José Manuel Corrales considera que el barrio de Miramar, en donde se encuentra la guardería o Escuelita de Miramar, es el gran olvidado por las administraciones públicas y entidades de crédito, sufriendo en sus carnes la desidia y la dejación más absoluta. Las instalaciones de la Escuelita se extienden en 3.000 metros cuadrados en el corazón del barrio, que albergan a 127 niños y niñas, están en perfecto estado y constituyen una infraestructura de primera calidad.
Los diferentes sectores implicados en el Centro han reiterado al Grupo Municipal de IU-XTF que si se consuma el cierre del centro se asestaría un golpe tremendo a niños de familias trabajadoras, con pocos recursos y algunas de ellas desestructuradas de la capital tinerfeña para quienes este servicio es fundamental.
Además hay que poner en valor el papel esencial que juega esta guardería para el dinamismo de la zona y específicamente para la calidad de vida de los vecinos del barrio de Miramar, y resaltar que son 17 trabajadores los que realizan sus servicios en el Centro, teniendo la mayoría más de 30 años de antigüedad.
El concejal de IU – Por Tenerife señala que es importante recordar que Santa Cruz es la capital de provincia de toda España con menor número de plazas públicas de guardería, y que si ahora se cierra la guardería más importante de la isla se producirá un golpe de muerte a la educación infantil de 0 a 5 años.

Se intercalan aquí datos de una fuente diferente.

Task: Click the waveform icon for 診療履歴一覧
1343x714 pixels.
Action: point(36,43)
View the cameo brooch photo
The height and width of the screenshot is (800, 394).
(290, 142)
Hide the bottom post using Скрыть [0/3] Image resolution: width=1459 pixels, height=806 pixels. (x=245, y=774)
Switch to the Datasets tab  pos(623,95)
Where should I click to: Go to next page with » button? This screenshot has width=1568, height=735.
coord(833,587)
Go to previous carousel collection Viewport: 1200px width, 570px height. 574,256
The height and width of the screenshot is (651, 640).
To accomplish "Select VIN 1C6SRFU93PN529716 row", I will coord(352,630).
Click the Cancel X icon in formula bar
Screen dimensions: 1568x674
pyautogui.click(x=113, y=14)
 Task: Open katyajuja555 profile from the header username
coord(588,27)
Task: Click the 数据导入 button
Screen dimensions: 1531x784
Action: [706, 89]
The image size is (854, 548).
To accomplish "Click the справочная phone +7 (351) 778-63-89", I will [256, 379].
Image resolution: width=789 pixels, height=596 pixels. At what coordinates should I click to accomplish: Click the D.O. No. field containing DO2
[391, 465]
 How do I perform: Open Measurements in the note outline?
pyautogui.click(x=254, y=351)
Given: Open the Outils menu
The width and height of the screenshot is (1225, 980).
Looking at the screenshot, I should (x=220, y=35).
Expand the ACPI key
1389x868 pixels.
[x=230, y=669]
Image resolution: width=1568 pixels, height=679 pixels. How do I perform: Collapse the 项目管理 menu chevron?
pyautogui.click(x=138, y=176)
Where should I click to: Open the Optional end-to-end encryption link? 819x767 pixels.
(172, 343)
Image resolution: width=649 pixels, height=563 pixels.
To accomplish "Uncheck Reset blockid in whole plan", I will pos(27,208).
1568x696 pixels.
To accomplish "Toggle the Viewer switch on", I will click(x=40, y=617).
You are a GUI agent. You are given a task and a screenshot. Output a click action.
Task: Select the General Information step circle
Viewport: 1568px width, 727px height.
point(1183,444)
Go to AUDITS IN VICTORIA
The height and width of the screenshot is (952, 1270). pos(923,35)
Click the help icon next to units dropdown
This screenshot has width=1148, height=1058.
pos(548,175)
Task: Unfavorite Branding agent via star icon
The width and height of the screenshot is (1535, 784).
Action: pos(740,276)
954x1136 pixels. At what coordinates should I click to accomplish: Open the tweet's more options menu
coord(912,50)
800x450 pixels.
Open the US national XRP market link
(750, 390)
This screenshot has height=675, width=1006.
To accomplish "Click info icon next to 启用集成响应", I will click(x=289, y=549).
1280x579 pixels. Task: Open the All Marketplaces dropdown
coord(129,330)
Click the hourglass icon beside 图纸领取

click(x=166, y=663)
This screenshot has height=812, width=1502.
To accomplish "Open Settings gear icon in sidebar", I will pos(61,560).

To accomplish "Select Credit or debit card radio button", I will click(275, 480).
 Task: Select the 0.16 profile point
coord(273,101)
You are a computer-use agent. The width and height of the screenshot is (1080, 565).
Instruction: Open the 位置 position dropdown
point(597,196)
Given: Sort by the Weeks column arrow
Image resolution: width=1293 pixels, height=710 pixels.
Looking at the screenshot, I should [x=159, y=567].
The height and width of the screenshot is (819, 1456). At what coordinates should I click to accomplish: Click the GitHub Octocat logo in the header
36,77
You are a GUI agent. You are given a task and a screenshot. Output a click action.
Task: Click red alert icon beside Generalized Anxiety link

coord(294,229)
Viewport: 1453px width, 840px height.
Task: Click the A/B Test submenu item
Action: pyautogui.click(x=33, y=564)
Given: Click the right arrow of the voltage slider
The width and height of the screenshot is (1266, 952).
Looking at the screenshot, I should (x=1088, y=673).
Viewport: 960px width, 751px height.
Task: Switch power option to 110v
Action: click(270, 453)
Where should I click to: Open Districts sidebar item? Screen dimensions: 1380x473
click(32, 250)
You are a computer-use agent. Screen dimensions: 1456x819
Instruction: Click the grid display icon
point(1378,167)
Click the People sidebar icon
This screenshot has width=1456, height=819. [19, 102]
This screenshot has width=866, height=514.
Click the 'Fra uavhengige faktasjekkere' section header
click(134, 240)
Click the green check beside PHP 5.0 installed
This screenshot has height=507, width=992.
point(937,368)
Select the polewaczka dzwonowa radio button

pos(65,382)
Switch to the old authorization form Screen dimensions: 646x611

El edil de la izquierda plural manifiesta que intentará consensuar con todos los grupos políticos municipales una declaración institucional de apoyo a esta guardería, que es en estos momentos, la más grande de la capital y de la isla.
José Manuel Corrales exige mayor implicación del gobierno municipal, aunque hayan mostrado su preocupación ante el posible cierre del centro, y que mostraran su sorpresa por la actitud de CajaCanarias con respecto a la Escuela Infantil, al tiempo que coincide en criticar que la entidad bancaria les haya pasado este problema al Ayuntamiento porque no debemos olvidar el importante papel que esta guardería juega en la conciliación de la vida familiar y personal.
Hay que resaltar que se trata de familias con bajos recursos económicos que de la noche a la mañana no saben qué van a hacer con los niños el próximo curso, máxime porque las escuelas municipales están llenas y los periodos de preinscripción se han acabado.